[ACCI-CAVIE] As South Africans battle load shedding, a new initiative using blockchain technology could potentially help roll out more rooftop solar PV for public institutions like hospitals, schools and clinics.
Cape Town startup, Momint, launched the SunCash initiative in January 2023 to drive the project.
The initiative relies on blockchain technology, a digital ledger that tracks information on transactions, allowing for transparency and security because it is more difficult to tamper with.
Investors can buy non-fungible tokens (NFTs), which are stored on a blockchain network and represent a unique digital asset like a piece of art, digital content, or media. Each NFT has its own code distinguishing it from another. In this case, the NFT is linked to solar cells (components of a solar panel) and can be bought for a minimum of R150.
The solar cells are then leased to institutions – like hospitals, factories, clinics and schools – that agree to buy the electricity generated through a standard power purchase agreement.

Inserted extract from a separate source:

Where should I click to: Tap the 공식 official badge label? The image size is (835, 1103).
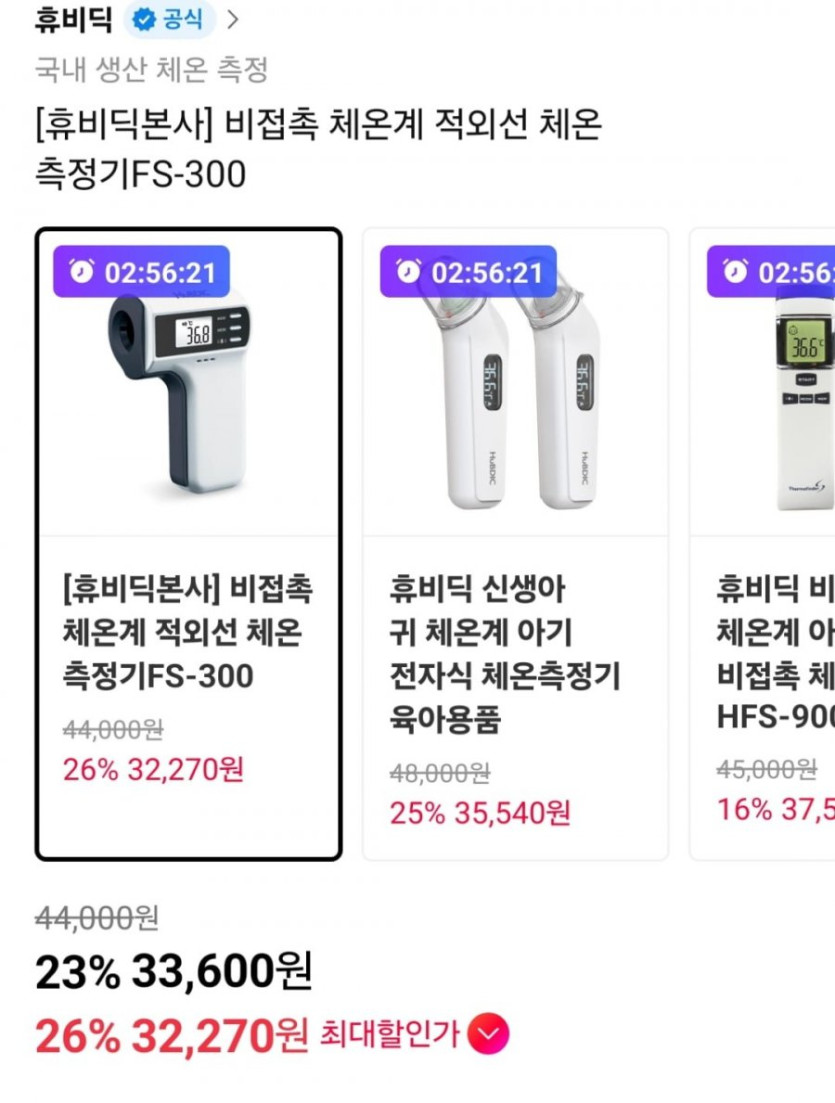(182, 19)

Momint CEO, Ahren Posthumus, said the goal of the project is to accelerate the rollout of solar across the country and allow South Africans to become their own energy provider. “We are a technology company that’s trying to build for the next 15 years, but what we realised is we can’t build a technology company in a country that doesn’t have electricity,” he said.

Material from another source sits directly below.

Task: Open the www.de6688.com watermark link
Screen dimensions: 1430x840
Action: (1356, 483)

Delmas High School in Mpumalanga is the initiative’s flagship site for a solar PV system installation. Posthumus said solar cells for this project are nearly sold out, and installation at the school has begun.
According to Momint, Delmas has committed to leasing the cells for 20 years. Although figures weren’t readily available, Posthumus said the high school would be paying slightly lower rates than what they would to Eskom for the solar energy produced.
The estimated annual generation of the installation is 99.66MWh (enough to power a large school), while each cell will produce approximately 4.87kWh of electricity per year.
The school’s electricity supply will, however, not be completely independent from the grid.
The company put forward about $30 000 (about R536 000*) to kickstart the project, but will likely make a loss long-term, says Posthumus. “It’s not financially sustainable. Our margins on this project are slim to none.”
Although Momint will benefit by gaining users on their platform, they say they’ve forfeited short-term revenues for the long-term goal of ensuring South Africa has reliable electricity in the future.
The solar project is being replicated at several other sites, including an apartment block in Tafelsee, Cape Town, a gender-based violence shelter and, in future, parking lots.
Blockchain as a finance vehicle
Posthumus said going the blockchain route with the project increases transparency and security and lowers risk for Momint.
“We take legal contracts that represent ownership of each individual cell, and we put those legal contracts into a file that’s typically referred to as ‘the token’ on the blockchain. It’s called a smart contract. That smart contract says, ‘whoever owns this token has the right to the underlying asset’ and they have the right to the revenues that the underlying asset generates.”
Despite the security blockchain transactions provide, with any financial investment, there are risks. Credit default is the biggest risk for investors, said Posthumus.
“By that, I mean, if the school were to stop paying completely, there is a risk of not receiving the return on investment because of back-payment.”
In addition, investors need to secure their accounts where their earnings will be paid into, to keep their assets safe.